EXTRAIT FOURNI:
■ ■ ■ ■

Clodoweg dans son commentaire nous suggère la cruauté. Suggestion fort pertinente. La cruauté en effet est une absolue négation de l'autre. C'est aussi l'avis de Montaigne
"Je hais, entre autres vices, cruellement la cruauté, et par nature et par jugement, comme l'extrême de tous les vices." Essais II, 11 (De la cruauté).
Pour ma part je visais le mensonge. Pourquoi le mensonge n'est-il pas dans la liste ? C'est une vraie question : franchement je ne vois pas comment interpréter ce non dit.
(Sinon à suspecter les théologiens de n'être pas toujours très francs du collier, mais bon pas de procès d'intention …)
"Notre communication se conduisant par la seule voie de la parole, celui qui la fausse trahit la société publique" dit encore Montaigne qui décidément ne parle jamais pour ne rien dire.
Le mensonge est le ver dans le fruit, à même de pourrir toute relation, depuis les relations amicales, amoureuses, familiales, jusqu'aux relations dans la société publique. Il est par excellence la perversion de la confiance.
Dans le genre capital, c'est à dire induisant à sa suite nombre d'autres méchancetés, vices ou malfaçons, le mensonge se pose là.
Car il ne concerne pas seulement la parole effective, le prononcé. Il atteint aussi le pensé, le conçu.
En particulier avec ce mensonge existentiel qui consiste dans le faux-self, le moi en porte-à-faux.
"Le revers de la vérité a cent mille figures et un champ indéfini" dit encore Montaigne. Le mensonge qui prend la vérité à revers serait donc nommé à bon droit le père de toutes les perversités.
Ce serait au moins aussi approprié que le fameux l'oisiveté est mère de tous les vices.
Quant au chiffre de cent mille, il amène à la comparaison avec le beaucoup moins considérable 7. Sept péchés capitaux seulement ?
De toute évidence le chiffre est retenu pour sa charge symbolique, entendant désigner à lui seul le champ indéfini dont parle Montaigne.
Et puis c'est pratique, c'est le nombre des jours de la semaine.

■ ■ ■ ■

LIGNES RÉPERTORIÉES:
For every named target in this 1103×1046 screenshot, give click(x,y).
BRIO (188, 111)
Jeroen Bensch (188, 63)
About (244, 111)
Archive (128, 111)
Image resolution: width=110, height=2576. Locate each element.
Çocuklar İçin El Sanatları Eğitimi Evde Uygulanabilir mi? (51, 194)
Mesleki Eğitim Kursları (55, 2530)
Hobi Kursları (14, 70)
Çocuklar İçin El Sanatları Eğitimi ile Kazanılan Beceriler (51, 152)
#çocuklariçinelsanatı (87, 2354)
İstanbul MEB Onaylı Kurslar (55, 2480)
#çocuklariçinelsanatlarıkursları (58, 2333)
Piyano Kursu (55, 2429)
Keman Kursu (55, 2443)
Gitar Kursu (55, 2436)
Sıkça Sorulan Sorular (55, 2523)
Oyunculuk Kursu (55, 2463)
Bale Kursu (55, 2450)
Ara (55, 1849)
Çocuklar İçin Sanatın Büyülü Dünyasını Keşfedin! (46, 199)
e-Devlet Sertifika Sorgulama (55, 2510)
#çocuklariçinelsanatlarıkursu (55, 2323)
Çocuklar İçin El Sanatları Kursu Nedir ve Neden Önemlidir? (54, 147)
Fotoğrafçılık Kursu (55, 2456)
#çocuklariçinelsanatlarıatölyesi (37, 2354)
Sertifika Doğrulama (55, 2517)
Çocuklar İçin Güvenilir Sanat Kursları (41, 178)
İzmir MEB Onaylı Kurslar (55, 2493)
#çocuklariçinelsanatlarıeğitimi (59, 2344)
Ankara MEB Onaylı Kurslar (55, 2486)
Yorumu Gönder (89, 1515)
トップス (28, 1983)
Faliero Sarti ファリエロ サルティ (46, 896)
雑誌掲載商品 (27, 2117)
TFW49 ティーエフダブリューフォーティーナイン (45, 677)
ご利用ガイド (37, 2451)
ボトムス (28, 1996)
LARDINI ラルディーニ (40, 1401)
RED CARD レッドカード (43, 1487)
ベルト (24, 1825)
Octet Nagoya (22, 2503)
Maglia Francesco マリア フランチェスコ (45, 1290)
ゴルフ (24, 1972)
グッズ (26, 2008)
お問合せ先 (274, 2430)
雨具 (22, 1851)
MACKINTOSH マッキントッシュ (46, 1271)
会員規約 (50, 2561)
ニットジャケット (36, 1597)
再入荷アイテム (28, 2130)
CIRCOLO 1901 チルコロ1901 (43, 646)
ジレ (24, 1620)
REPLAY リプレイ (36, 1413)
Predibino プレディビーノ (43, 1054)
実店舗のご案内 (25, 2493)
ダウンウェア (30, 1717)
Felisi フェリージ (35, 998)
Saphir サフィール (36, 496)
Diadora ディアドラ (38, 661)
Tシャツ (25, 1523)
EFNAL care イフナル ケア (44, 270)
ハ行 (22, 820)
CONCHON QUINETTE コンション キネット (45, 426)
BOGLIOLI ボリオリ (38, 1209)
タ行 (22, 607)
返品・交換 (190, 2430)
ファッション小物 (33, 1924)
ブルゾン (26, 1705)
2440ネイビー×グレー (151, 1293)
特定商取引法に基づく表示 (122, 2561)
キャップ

■ ■ ■ ■

TRAVAIL À FAIRE:
Selon le texte sur le mensonge, pourquoi le chiffre sept a-t-il été retenu pour les péchés capitaux ? Réponds en une à trois phrases.

SOLUTION PROPOSÉE:
Le chiffre sept est retenu pour sa charge symbolique : à lui seul, il doit désigner le champ indéfini dont parle Montaigne. En plus, il est pratique, puisque c'est le nombre des jours de la semaine.